▸ TASK DETAILS: Go through the entries below. Copy each line in which "agent" appears.

▸ DATA EXTRACTS:
[Start of section]

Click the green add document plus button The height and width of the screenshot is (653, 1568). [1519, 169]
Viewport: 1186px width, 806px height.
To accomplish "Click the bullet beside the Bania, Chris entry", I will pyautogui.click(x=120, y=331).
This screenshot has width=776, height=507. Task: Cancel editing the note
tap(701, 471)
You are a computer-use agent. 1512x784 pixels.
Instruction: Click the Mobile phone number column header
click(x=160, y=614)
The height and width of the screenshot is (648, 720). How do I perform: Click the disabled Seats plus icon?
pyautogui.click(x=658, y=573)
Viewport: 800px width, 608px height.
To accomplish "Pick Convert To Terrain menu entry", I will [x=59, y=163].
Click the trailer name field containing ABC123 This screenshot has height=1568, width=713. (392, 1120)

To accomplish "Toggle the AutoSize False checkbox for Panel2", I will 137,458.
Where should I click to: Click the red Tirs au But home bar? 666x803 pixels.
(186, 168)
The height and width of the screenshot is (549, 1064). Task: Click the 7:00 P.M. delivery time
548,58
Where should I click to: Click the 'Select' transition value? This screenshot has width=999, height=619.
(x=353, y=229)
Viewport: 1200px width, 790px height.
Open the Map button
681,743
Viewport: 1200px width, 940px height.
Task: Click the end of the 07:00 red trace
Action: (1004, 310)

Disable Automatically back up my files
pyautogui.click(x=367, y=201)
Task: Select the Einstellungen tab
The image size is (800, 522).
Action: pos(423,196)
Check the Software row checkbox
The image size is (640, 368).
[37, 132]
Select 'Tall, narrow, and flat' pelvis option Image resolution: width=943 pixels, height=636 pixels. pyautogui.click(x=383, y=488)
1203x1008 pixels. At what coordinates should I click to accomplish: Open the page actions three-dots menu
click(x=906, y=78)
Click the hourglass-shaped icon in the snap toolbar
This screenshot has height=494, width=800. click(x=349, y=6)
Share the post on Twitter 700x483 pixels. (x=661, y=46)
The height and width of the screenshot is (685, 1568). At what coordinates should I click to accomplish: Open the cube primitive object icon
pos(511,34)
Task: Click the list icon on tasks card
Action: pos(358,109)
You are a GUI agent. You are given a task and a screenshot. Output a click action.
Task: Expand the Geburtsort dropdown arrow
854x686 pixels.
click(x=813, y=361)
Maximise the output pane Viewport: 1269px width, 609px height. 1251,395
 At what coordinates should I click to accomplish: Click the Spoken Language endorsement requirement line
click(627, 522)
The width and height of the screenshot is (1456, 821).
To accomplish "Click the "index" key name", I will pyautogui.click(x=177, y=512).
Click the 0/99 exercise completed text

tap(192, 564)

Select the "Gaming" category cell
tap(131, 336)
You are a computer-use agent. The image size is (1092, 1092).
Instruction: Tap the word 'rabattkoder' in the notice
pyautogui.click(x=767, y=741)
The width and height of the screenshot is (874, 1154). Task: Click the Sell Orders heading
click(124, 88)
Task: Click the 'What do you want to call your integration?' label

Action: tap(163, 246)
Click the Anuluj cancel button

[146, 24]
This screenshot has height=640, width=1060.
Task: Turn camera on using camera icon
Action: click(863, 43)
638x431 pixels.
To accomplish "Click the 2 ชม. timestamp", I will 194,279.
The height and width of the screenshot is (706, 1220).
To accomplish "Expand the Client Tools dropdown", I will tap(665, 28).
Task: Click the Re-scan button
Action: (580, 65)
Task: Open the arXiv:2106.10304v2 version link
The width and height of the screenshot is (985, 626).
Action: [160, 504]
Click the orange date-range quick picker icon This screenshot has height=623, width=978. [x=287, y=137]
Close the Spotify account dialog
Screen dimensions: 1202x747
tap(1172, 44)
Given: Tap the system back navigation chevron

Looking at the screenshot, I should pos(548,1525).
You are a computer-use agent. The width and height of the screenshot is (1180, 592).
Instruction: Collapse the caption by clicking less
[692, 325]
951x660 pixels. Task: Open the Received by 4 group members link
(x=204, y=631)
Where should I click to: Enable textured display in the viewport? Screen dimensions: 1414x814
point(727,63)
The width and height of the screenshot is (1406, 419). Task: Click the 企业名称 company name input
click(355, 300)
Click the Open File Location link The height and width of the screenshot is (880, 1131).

[End of section]

▸ EXERCISE RESULT:
You are a computer-use agent. 1512x784 pixels.
You are a GUI agent. You are given a task and a screenshot. Output a click action.
You are a computer-use agent. The image size is (1092, 1092).
You are a computer-use agent. The width and height of the screenshot is (1180, 592).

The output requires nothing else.